The measure of occupancy and rate, known as revpar, is at a record $340.90 this year through October for luxury resort properties across the U.S., according to Hendersonville, Tennessee-based research firm STR Inc.

DiamondRock, Hyatt

DiamondRock, a Bethesda, Maryland-based REIT, on Nov. 19 said it will buy the Westin Beach Resort& Spa in Fort Lauderdale, Florida, for $149 million. Hyatt, which added two resorts in Mexico in 2013, last month acquired its partners’ 92 percent interest in the 491-room Hyatt Regency Lost Pines Resortand Spa in near Austin, Texas, for about $143 million.

Hilton Worldwide Holdings Inc., the largest publicly traded hotel operator, said it is looking at resortdestinations as it seeks to spend proceeds from the $1.95 billion sale of Manhattan’s Waldorf Astoria hotel. In California, developer Rick Caruso is planning to invest $185 million to rebuild the Miramar Beach Resort and Bungalows in Montecito, near Santa Barbara.

About $3.6 billion of resort sales in the U.S. were completed this year through October, after $4.8 billion in transactions last year, according to data provided by STR. That’s up from a low of $500 million in 2009, in the aftermath of the collapse of Lehman Brothers Holdings Inc. and the global credit crisis.

Group demand

“In 2009, groups pulled back on everything,” said Barry Brown, director of sales and marketing at the 757-room Hotel del Coronado. “Not much fun was happening. The bars were pretty empty. Receptions were curtailed or stopped altogether.”

Today, group demand at the beachfront property, which includes 65,000 square feet (6,000 square meters) of function space and six food venues, is back to 2008 peak levels, Brown said. He expects group occupancies in 2015 to climb 3 to 4 percentage points beyond their record 55 percent this year.

Corporate travel spending nationwide is expected to increase 6.8 percent this year to $292.3 billion, a record, according to the Global Business Travel Association Foundation in Alexandria, Virginia.

Blackstone sale

The resort recovery has also enticed sellers to look for profitable deals, according to Loeb. Blackstone, the world’s largest private-equity real estate investor, is offering two oceanfront Waldorf Astoria resorts in Key West, Florida, that have a combined valuation of more than $500 million, according to a person with knowledge of the matter, who asked not to be named because the listing isn’t public.

Blackstone acquired the properties as part of its $3.2 billion takeover of Wyndham International Inc. in 2005. Peter Rose, a spokesman for New York-based Blackstone, declined to comment on the potential sale.

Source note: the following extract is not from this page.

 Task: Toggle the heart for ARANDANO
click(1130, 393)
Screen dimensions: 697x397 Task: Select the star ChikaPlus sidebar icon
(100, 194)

The enthusiasm for resort properties could quickly diminish if the economic recovery slows or airline travel becomes more expensive, according to Nikhil Bhalla, an analyst at FBR & Co. in Arlington, Virginia.

“Any kind of an economic destructive event tends to affect group demand very quickly,” said Bhalla. “That could be negative headlines similar to those we’ve seen around the lavish expenditures by some corporations.”

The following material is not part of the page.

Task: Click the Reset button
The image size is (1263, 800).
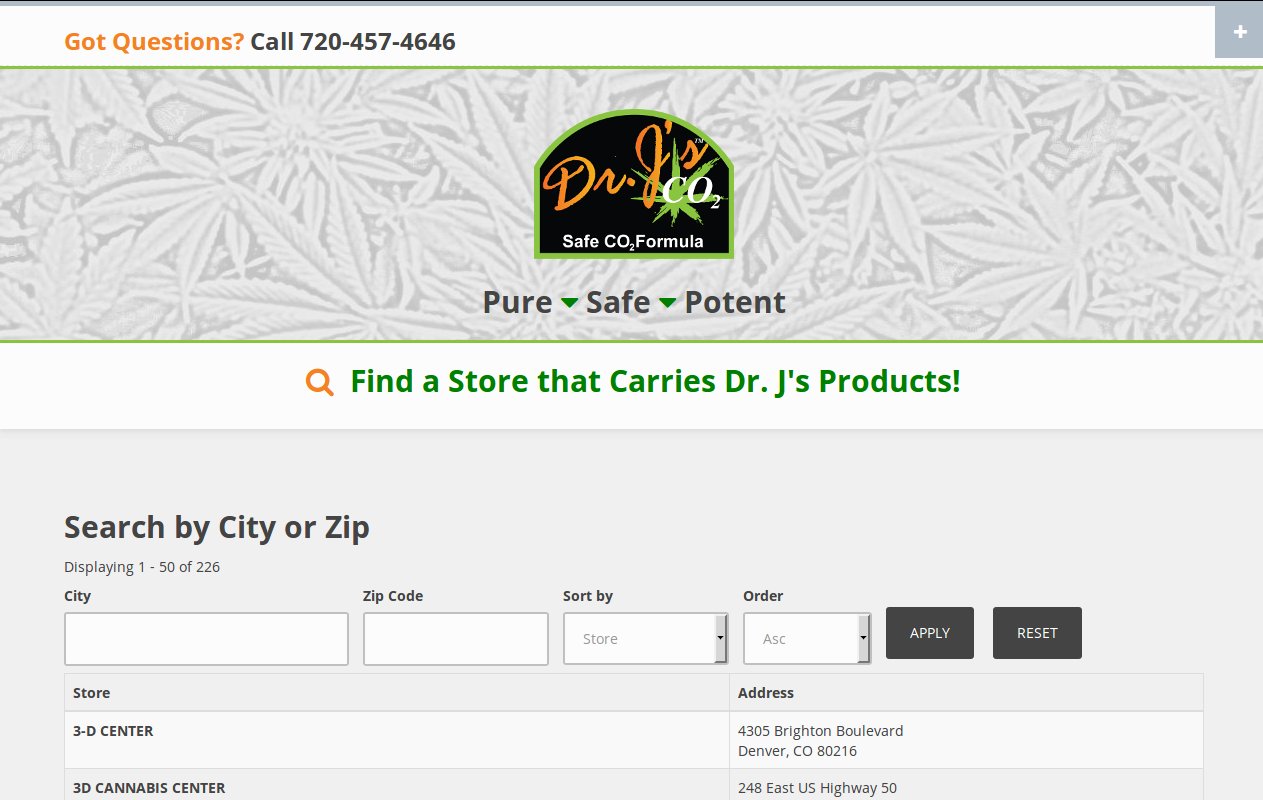Action: [1037, 633]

He cited a dropoff in corporate spending after American International Group Inc. was criticized in 2008 for hosting a conference at California’s St. Regis Monarch Beach Resort, days after getting a federal bailout.

Ticket prices

Many resort properties are in harder-to-reach locations, such as Hawaii, and are more dependent on airline connections.

“If ticket pricing goes up, business group travel tends to drop quickly and dramatically,” Bhalla said.

The Scottsdale lodging market was one of the last to recover, according to Vince Parrotta, the general manager at the Four Seasons Resort at Troon North. Now demand from groups in the financial, insurance and automotive industries is back, pushing occupancy at the 15-year-old hotel to a record, he said.

“At the worst I would best phrase it as quiet,” Parrotta said of the feel at the property after the market crash. “Now you see business five to seven days a week. We are at 70-plus percent occupancy. It’s an all-time high at this resort.”

The rebound still has room to expand, said Gellein.

“We’re in the middle of the recovery,” he said. “If you believe there’s no new supply coming soon and the recovery lasts nine to 10 years, and we’re in year five, there’s much more growth coming, particularly in the resort segment.”